Not long after, she saw the house on North Avenue. “I talked to my husband and said, ‘Guess what? I found a place. I want to go look at it.’
“He said, ‘Does that mean we get to take all this stuff out of the house?’”
The North Bee has a special kids’ room where parents can park their children while shopping. Stringer loves to instruct, and here she shares items with kids.
“Before COVID I had the Girl Scouts in here. I had grandmothers bring their grandkids in here. I made little presentations. I’ve done adult day care home presentations. Jewish Sunday Schools, Brownies, pre-schools.”
In the back of the store is the prep area where she makes products and melts wax.
Beekeeping is a year-round task, but things are quiet in the winter. The Stringers get the bees ready for cold weather in October and November. “We make sure they have enough ventilation and they’re all wrapped up. Prior to that, we make sure they have enough honey to get through the winter. I do take a peek at them during the winter, but I don’t open the hive.
“As soon as you see the dandelions pop, that’s the start of the honey-collecting season, in March or April. I collect honey very often in the beginning, always keeping in mind the bees need 80 pounds of honey for themselves in wintertime. I take honey off summer and fall — in the summer, end of July I pull. Prior to that I’m checking on the bees to make sure there’s a queen and the queen is laying eggs. Making sure there’s extra room.
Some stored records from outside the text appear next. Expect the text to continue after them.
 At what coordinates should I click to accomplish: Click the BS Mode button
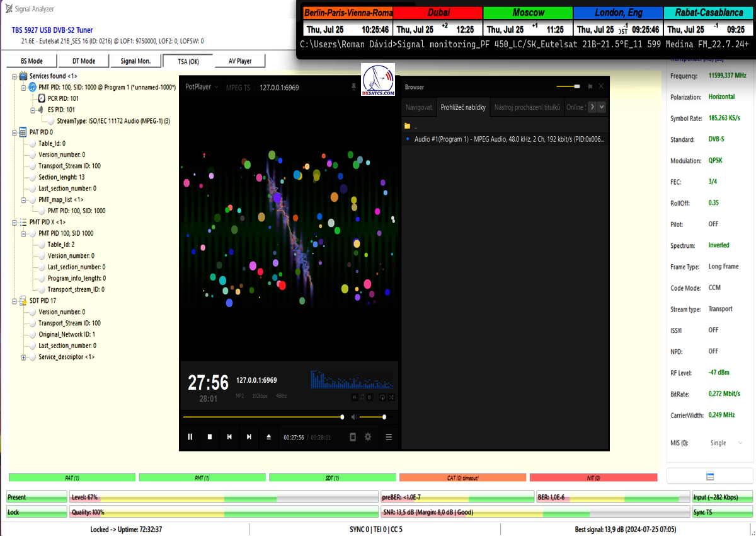coord(31,61)
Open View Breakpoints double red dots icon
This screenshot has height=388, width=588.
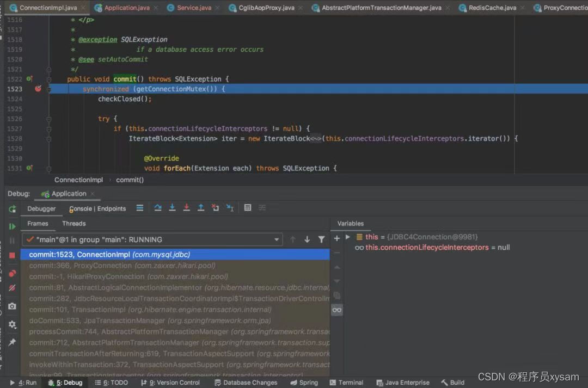[x=12, y=273]

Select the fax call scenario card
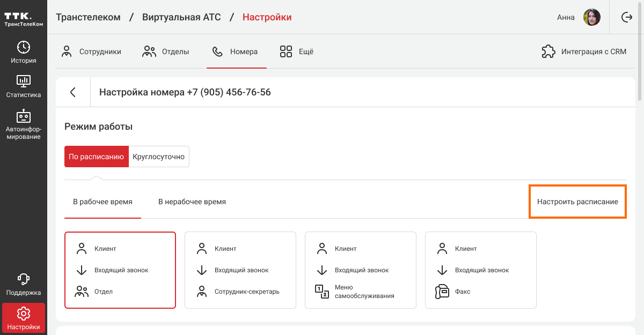pyautogui.click(x=480, y=270)
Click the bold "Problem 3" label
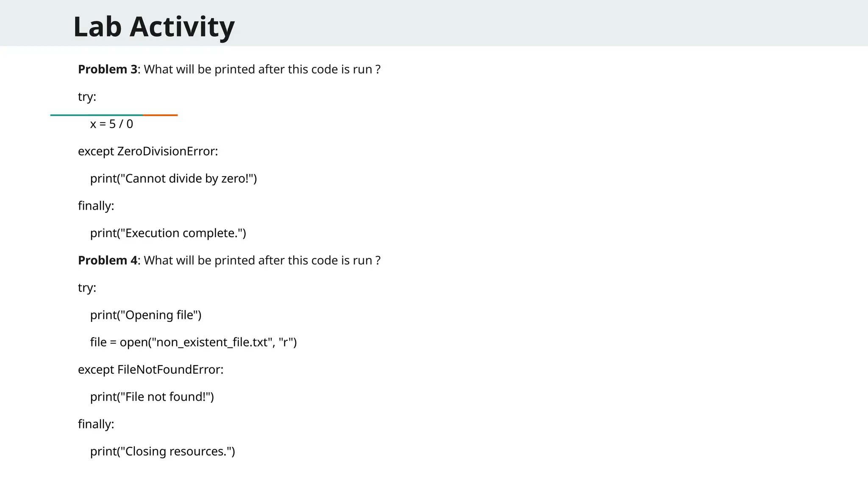 click(x=108, y=69)
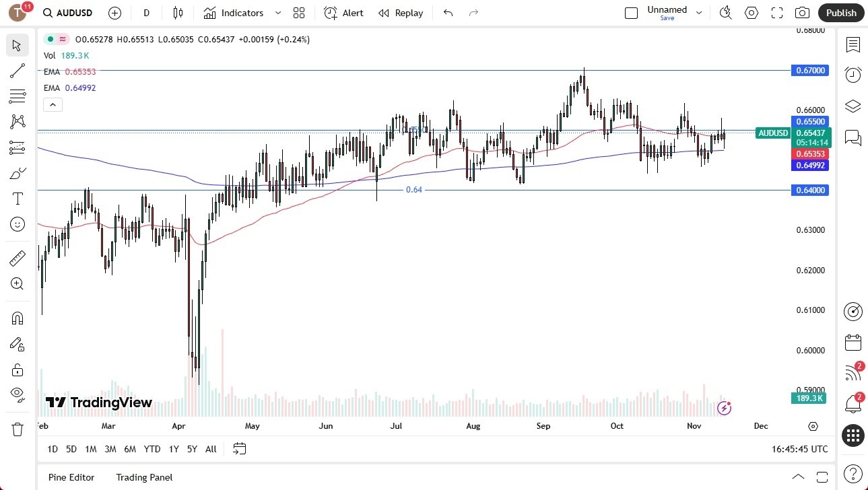Select the Zoom In tool

click(x=17, y=283)
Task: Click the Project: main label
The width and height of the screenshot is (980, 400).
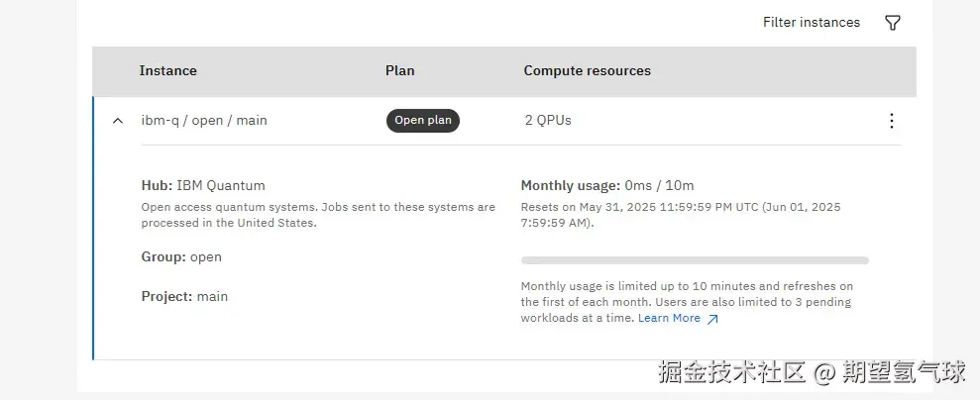Action: click(x=184, y=296)
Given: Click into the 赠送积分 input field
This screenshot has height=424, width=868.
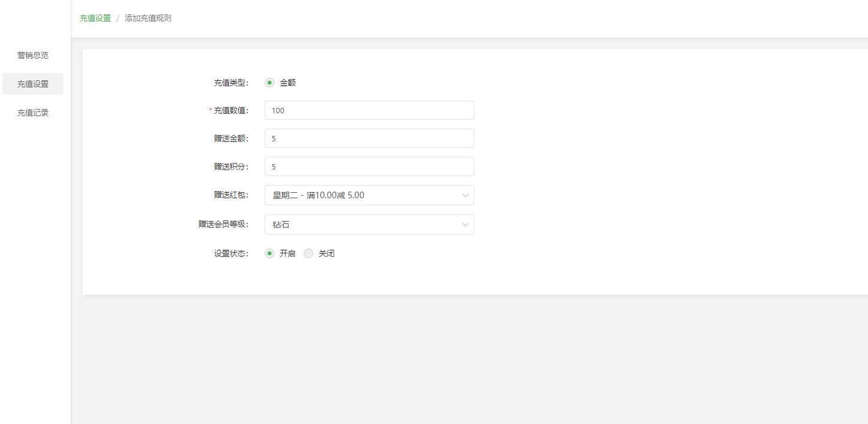Looking at the screenshot, I should coord(369,166).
When they have extra honey, I will pull that end of July and again around Labor Day, depending on the weather. I can pull 100 pounds of honey off a hive. We don’t do it all at once.”
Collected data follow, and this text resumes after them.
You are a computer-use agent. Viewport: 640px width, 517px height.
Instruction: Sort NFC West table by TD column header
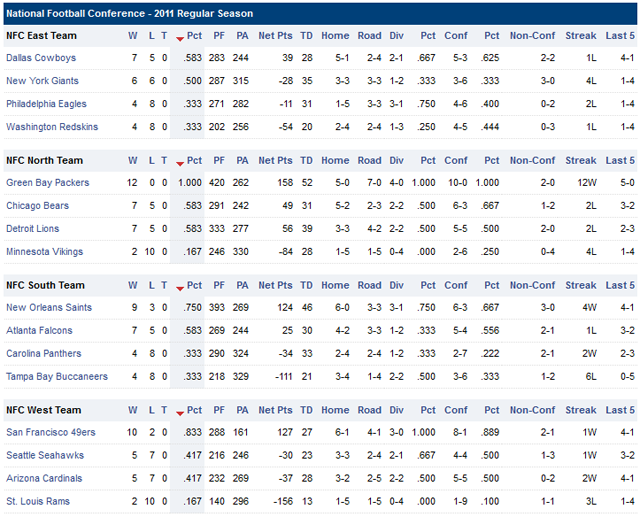pos(306,410)
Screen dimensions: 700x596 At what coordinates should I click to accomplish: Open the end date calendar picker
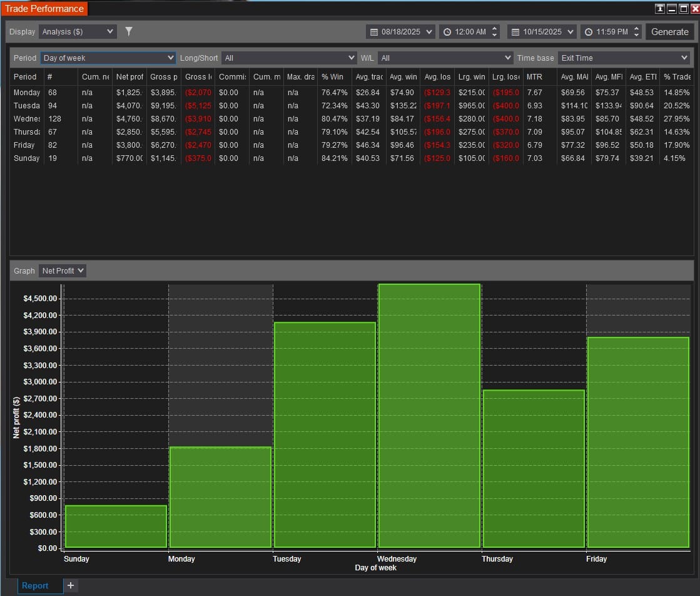click(515, 32)
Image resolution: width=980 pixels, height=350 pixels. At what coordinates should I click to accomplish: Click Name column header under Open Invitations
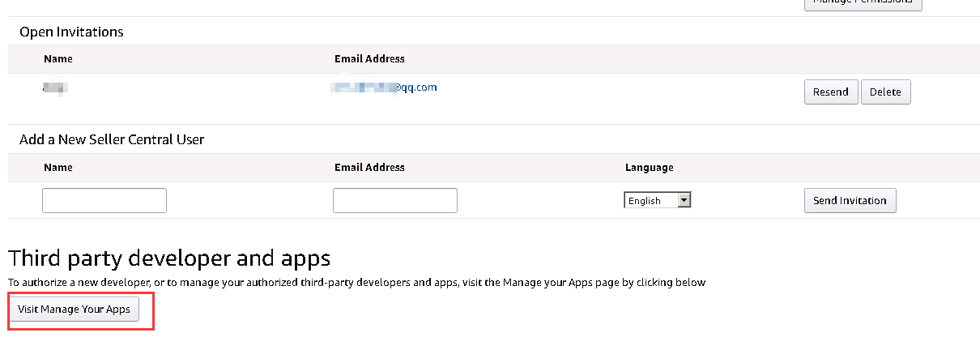(58, 59)
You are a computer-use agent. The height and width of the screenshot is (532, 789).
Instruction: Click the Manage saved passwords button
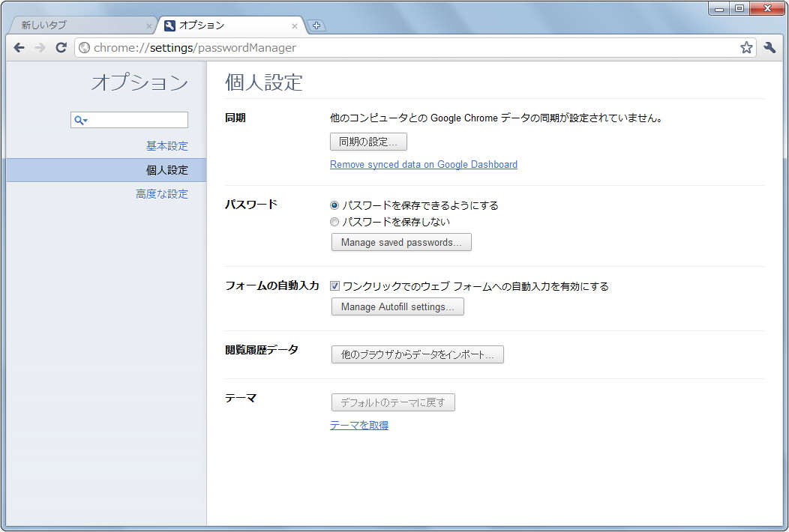401,242
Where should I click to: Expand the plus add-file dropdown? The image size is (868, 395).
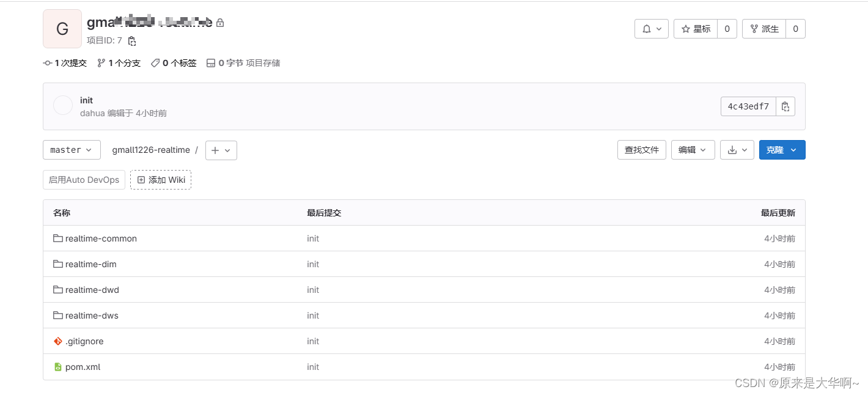(221, 150)
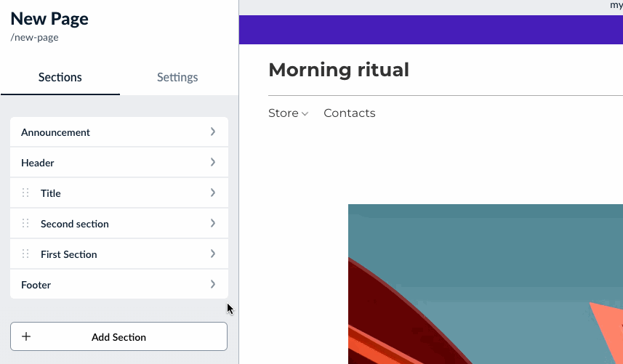Click drag handle icon beside First Section
Viewport: 623px width, 364px height.
click(x=25, y=254)
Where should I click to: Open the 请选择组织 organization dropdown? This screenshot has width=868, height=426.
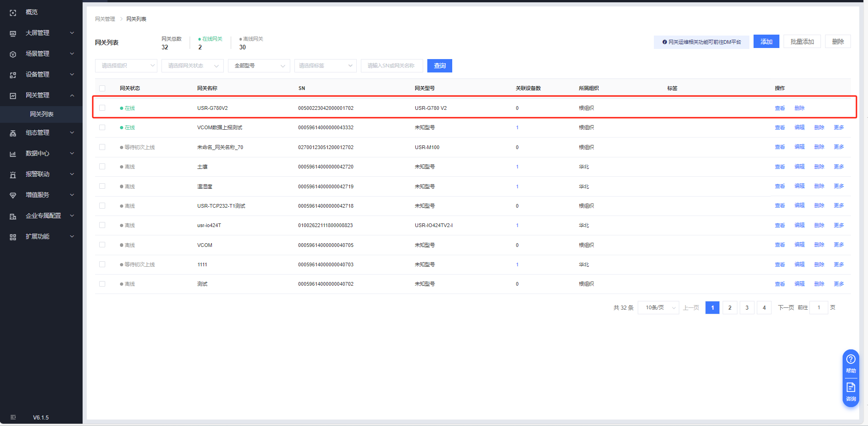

She sells honey in 8-ounce and one-pound jars in two versions — “summer (clover and wildflowers)” and “fall (goldenrod and aster).” Summer honey is sweeter and lighter; fall is darker and more flavorful.
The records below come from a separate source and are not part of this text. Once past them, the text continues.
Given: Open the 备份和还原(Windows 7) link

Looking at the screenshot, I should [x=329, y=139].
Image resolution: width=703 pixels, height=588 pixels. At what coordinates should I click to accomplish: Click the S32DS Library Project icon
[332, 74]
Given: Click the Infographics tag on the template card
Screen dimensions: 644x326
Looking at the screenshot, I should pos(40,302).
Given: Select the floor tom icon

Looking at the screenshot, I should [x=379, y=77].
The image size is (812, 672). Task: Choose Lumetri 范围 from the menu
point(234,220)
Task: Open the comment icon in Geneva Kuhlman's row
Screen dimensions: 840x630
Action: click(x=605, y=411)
“When someone comes into my store, I say, ‘Hi! Have you been here before?” If they say, ‘No,’ I tell them I’m a beekeeper and all the products in my store are made out of local beeswax (except for candles, which use wax supplied by other beekeepers).
The shop isn’t big but has a lot to offer. Stringer sells flower seeds, candles, candy, honey sticks (straws), elderberry syrup (which some people believe has anti-inflammatory properties) and jelly, propolis (which some use as an antiseptic or germ-killer), paw balm for dogs (“A big seller,” Stringer says), lip balm, foot nourishment stick for cracked heels, potpurri suncatchers and things to drink. She also handles hemp and CBD products.
COVID-19 closed the shop for 87 days in 2020, but when she retired from LSI and opened for the holiday season, she found herself working 15-hour days. “I was blown away,” she said, “with all the new customers.” She is an Etsy artisan and her website, www.thenorthbeeshop.com, also offers products. “They both took off when my store was closed,” she adds, “but I really missed being here and seeing customers.”
“I have a joy doing this.”
Photo: Amy Stringer, 55, of Ontario, quit her job as an accountant for a Victor firm to open her business, The North Bee in Webster. “I have a joy doing this,” she says.